Zumindest hier in Deutschland noch ausbaufähig. Es wird durchaus besser, auch hier wird viel gemacht, aber als unglaublich attraktiver Arbeitgeber wird Decathlon noch immer nicht betrachtet - Decathlon befindet / befand sich noch in einer starken Wachstumsphase, weshalb die Struktur und die Stabilität, die zu einem besseren Image für Arbeitnehmer führen würde, erst noch weiter wachsen muss. Viele Menschen lieben Decathlon als Kunden, das Image ist hier sicherlich gut. Auch ist man regelmäßig in der Lage, angreifende Imagekampagnen der Wettbewerber zu widerlegen.

Karriere/Weiterbildung

Trainingsangebot ist top. Es gibt vielfältigste Möglichkeiten seine Soft- und Hardskills zu entwickeln bzw. diese auch als Trainer an seine Kollegen weiterzugeben.

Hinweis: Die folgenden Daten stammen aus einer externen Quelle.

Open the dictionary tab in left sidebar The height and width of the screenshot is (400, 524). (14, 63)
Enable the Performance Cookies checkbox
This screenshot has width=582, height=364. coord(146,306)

Karrieremöglichkeiten sind ebenfalls vorhanden, auch Quereinstiege in erfahrungsfremde / ausbildungsfremde Einheiten regelmäßig möglich - das hat mir durchaus gefallen. Aber, wie auch sicher in vielen anderen Unternehmen, musste ich beobachten, dass insbesondere, durchaus talentierte Potentiale verloren / blockiert wurden, da sie reflektierte, konstruktive Kritik an den bestehenden Systemen (Management, Konzept, Organisation etc.) pflegten, was ich grundsätzlich als super Eigenschaft empfinde, Feedback und Out-of-the-box Denken ist doch etwas wunderschönes, aber in den meisten Fällen haben ganz klar diejenigen den Vorzug, die das Konzept verinnerlicht haben, sich in diesem Spielfeld bewegen und keine allzu großen Ausschläge erzeugen. Das entspricht nicht meiner Überzeugung einer starken Organisations- und Entwicklungskultur, da ich denke, dass Flexibilität, Anpassungsfähigkeit und die starken Meinungen etwas vielfältigerer Mitarbeiter durchaus einen essentiellen Mehrwert darstellen können, wenn man diese berücksichtigt.